Stored data entries
☆ ☆ ☆ ☆ ☆

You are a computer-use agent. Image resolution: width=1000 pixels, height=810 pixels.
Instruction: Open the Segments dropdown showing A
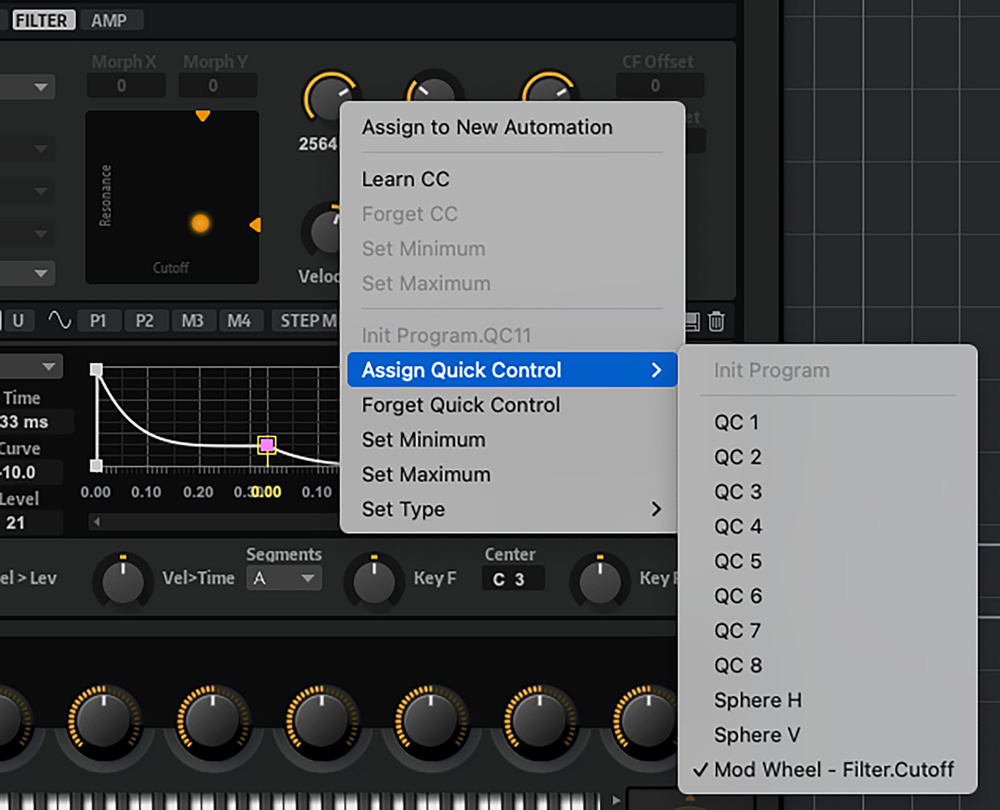pyautogui.click(x=283, y=578)
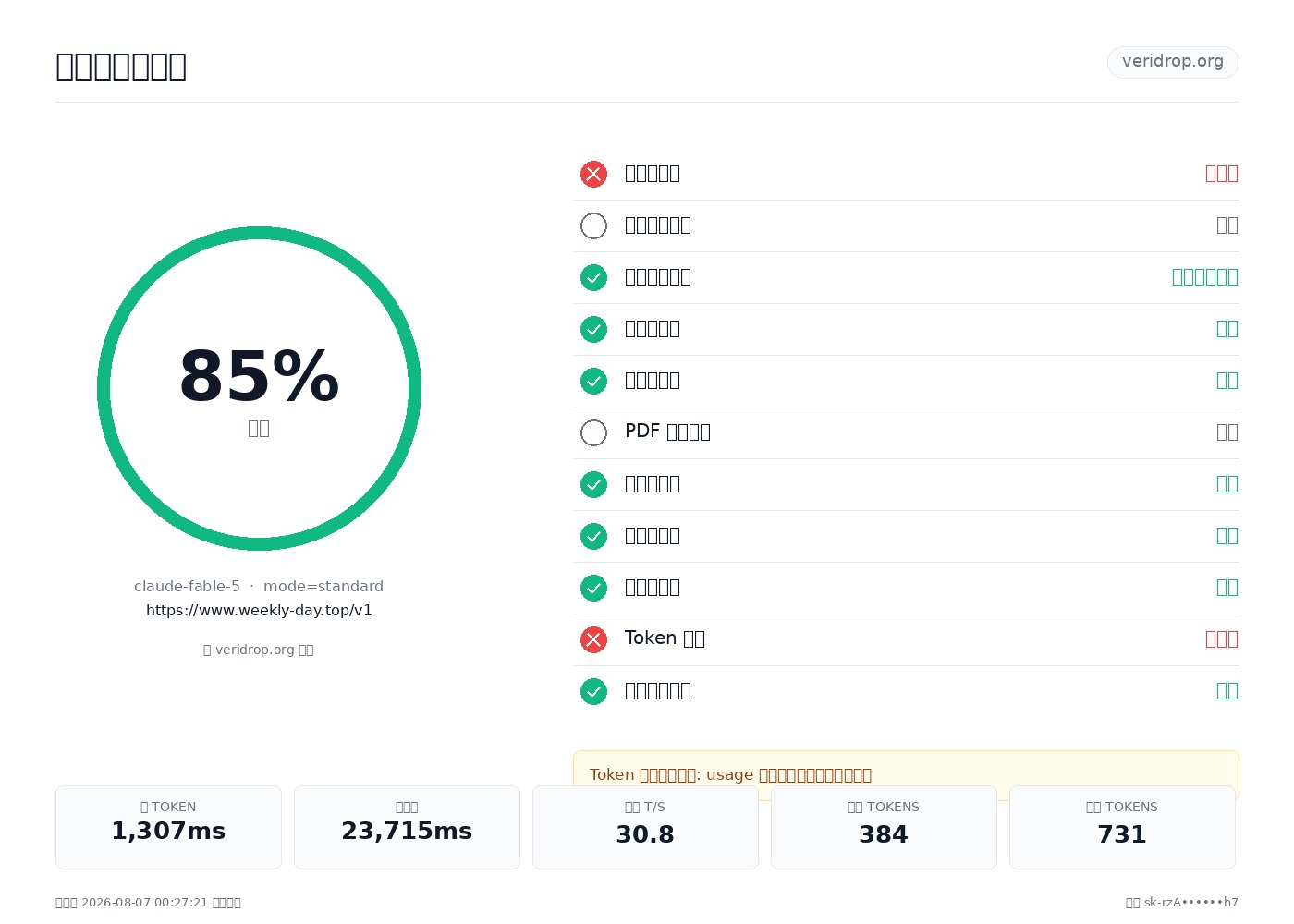The height and width of the screenshot is (924, 1294).
Task: Open the https://www.weekly-day.top/v1 link
Action: pos(259,610)
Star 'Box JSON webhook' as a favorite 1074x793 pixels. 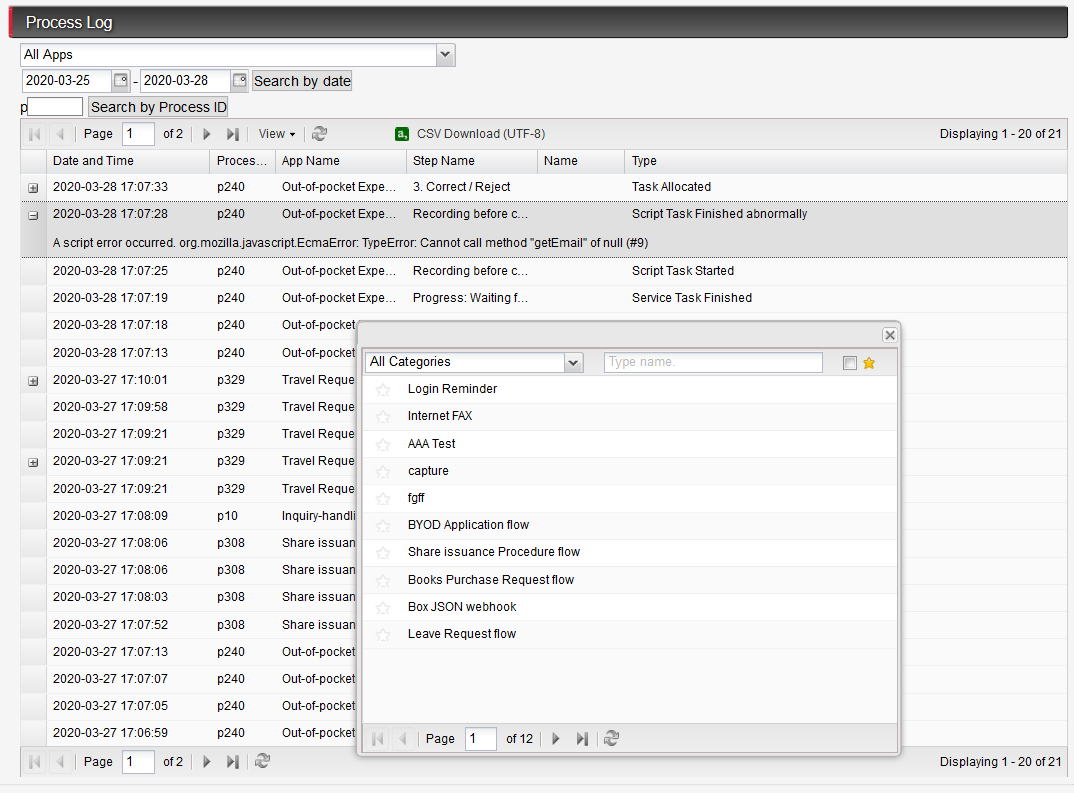383,606
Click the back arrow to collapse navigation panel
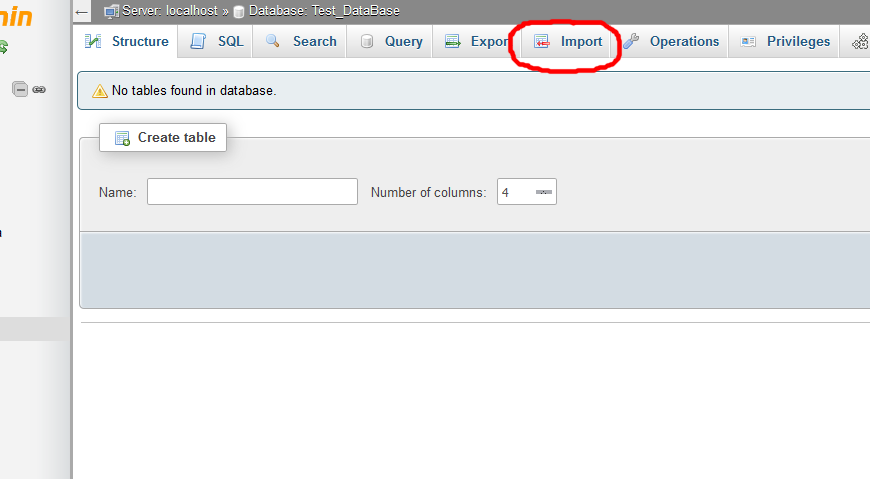The height and width of the screenshot is (479, 870). click(82, 11)
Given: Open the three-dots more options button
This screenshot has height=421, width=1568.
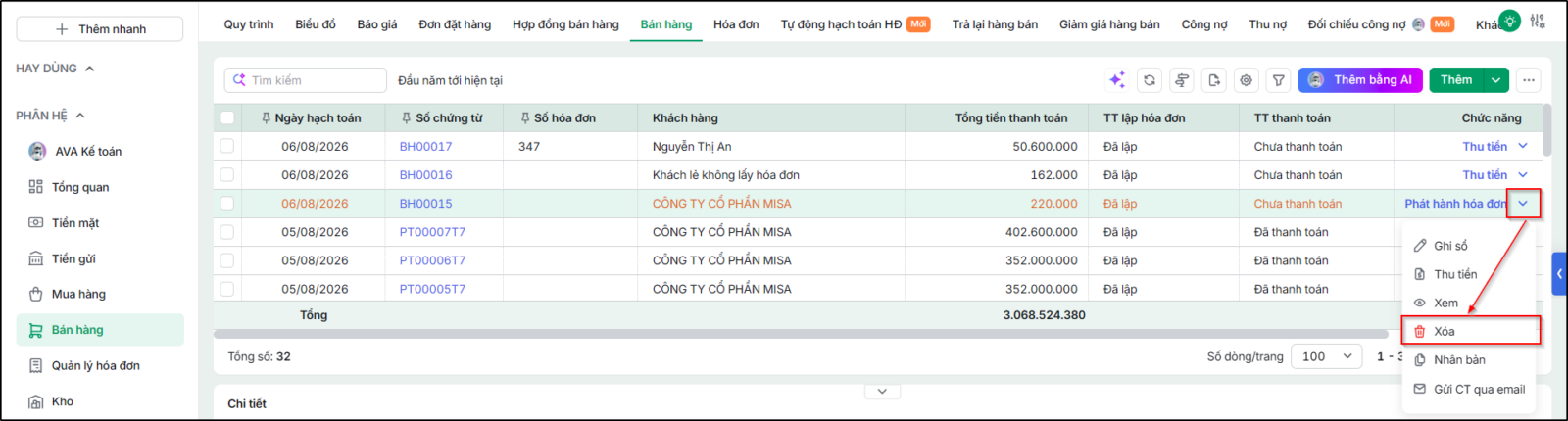Looking at the screenshot, I should coord(1529,80).
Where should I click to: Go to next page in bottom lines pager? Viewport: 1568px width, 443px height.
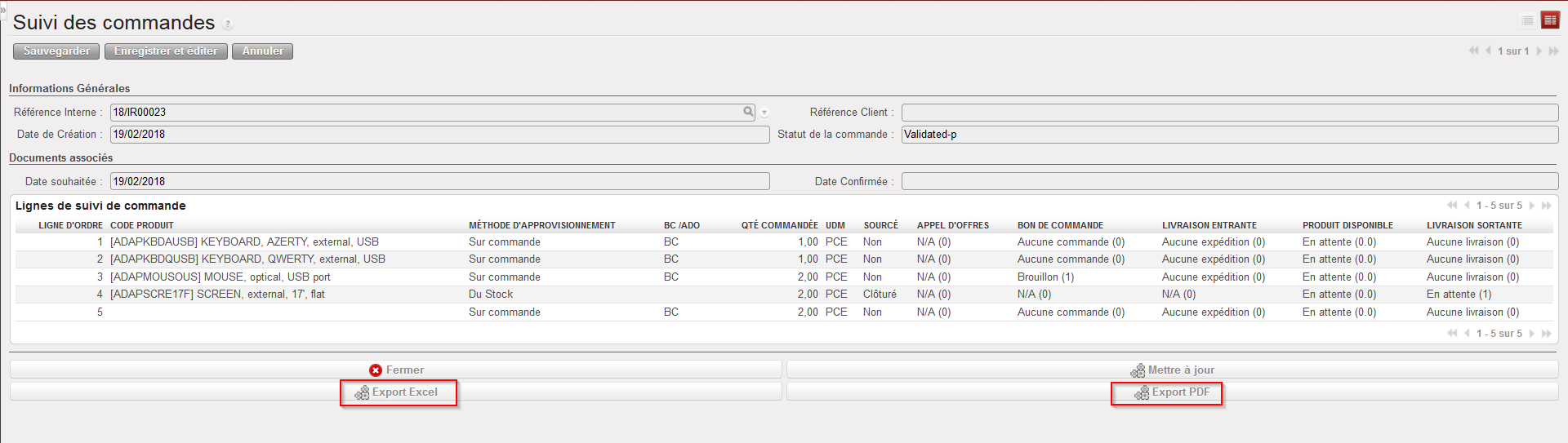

☆ ☆ ☆ ☆ ☆

→ PROMPT
Set down exactly, and only, the lines from the one holding "This screenshot has height=421, width=1568." to the end of the records above, leaving every picture out.

→ EXPECTED ANSWER
This screenshot has height=421, width=1568.
Looking at the screenshot, I should coord(1529,80).
Where should I click to: Go to next page in bottom lines pager? Viewport: 1568px width, 443px height.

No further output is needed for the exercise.